▶ **Exercise requirements**
Search the records for the line with "This screenshot has width=1024, height=768.". Output that line and each line after it, exactly, and stop at the end; omit pictures.

Dataset items:

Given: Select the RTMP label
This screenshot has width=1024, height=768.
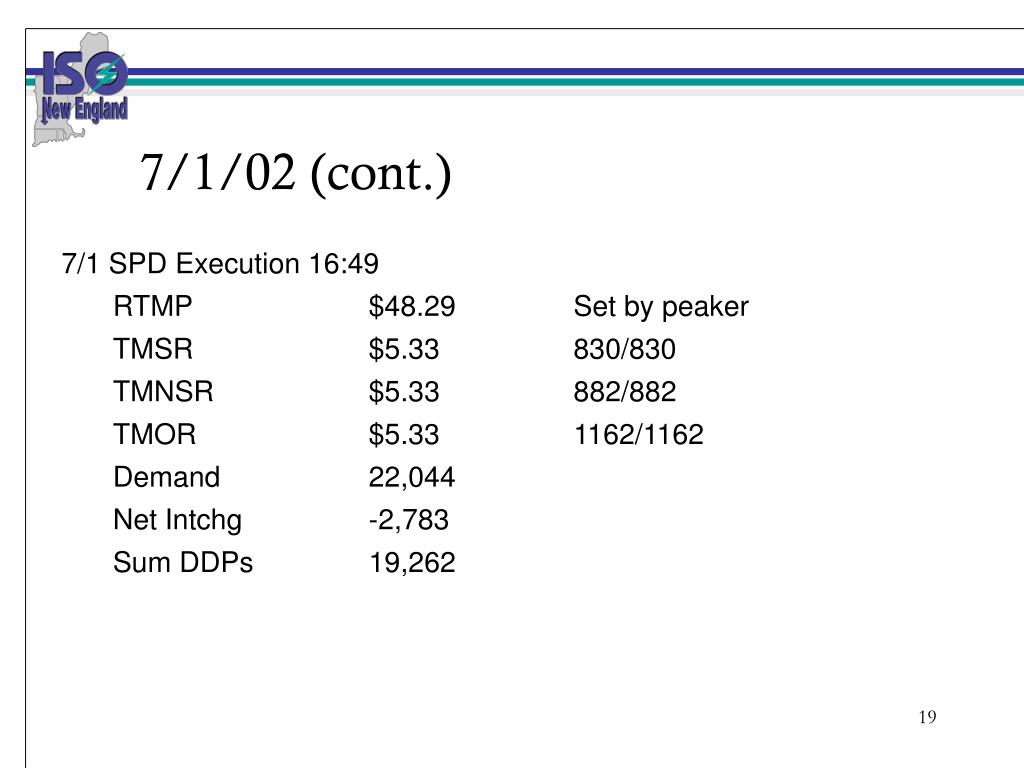Looking at the screenshot, I should pos(153,306).
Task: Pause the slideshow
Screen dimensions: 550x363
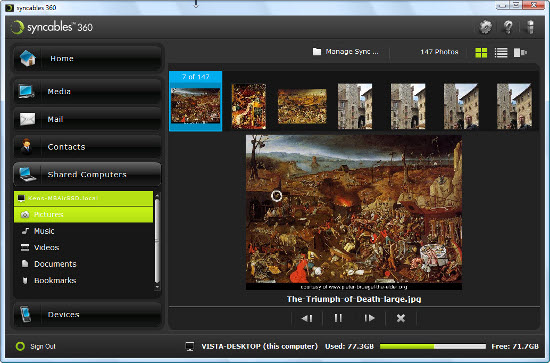Action: [338, 318]
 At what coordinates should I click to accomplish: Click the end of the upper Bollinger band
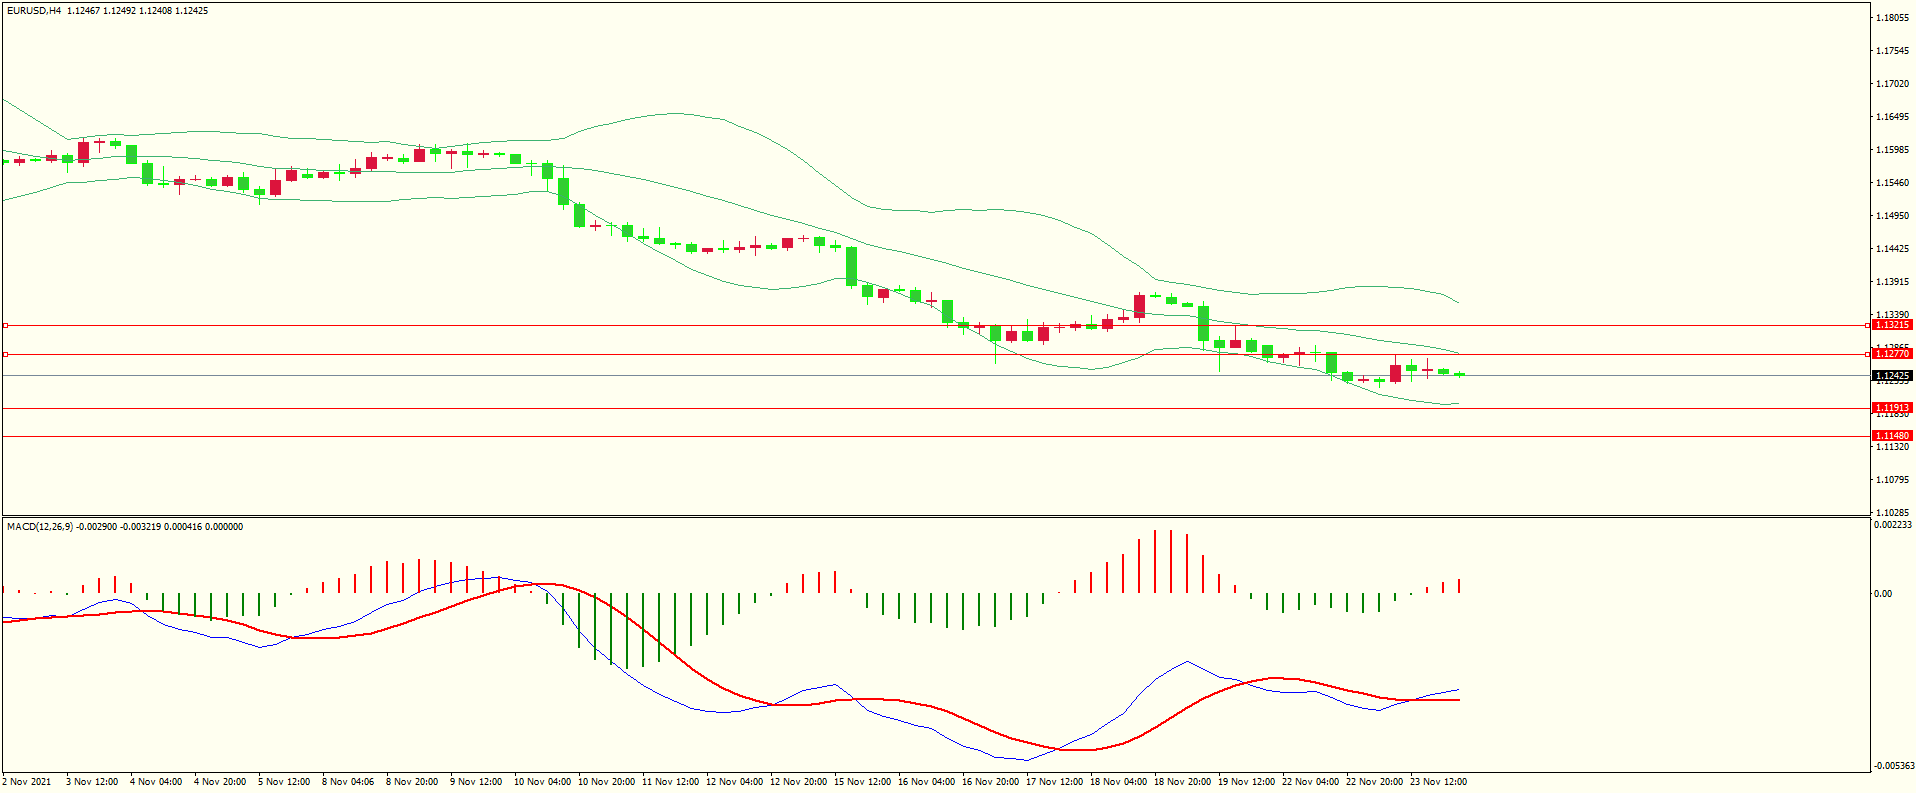[1458, 302]
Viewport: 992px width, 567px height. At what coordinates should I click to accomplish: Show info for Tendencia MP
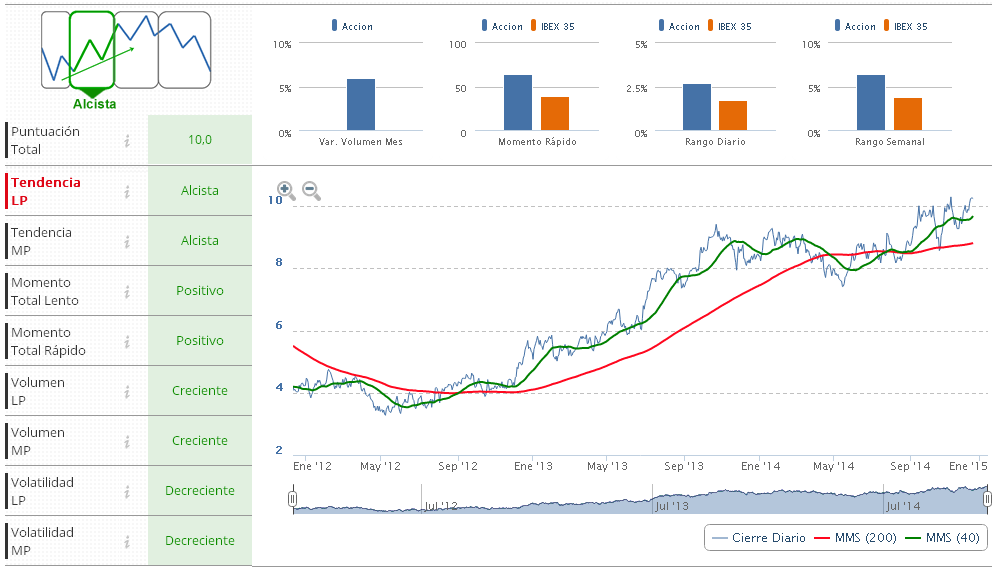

▶ **Written answer**
This screenshot has width=1024, height=768.
Looking at the screenshot, I should pos(153,306).
Task: Pause the slideshow
Screen dimensions: 550x363
Action: [338, 318]
 At what coordinates should I click to accomplish: Click the end of the upper Bollinger band
[1458, 302]
Viewport: 992px width, 567px height. At what coordinates should I click to accomplish: Show info for Tendencia MP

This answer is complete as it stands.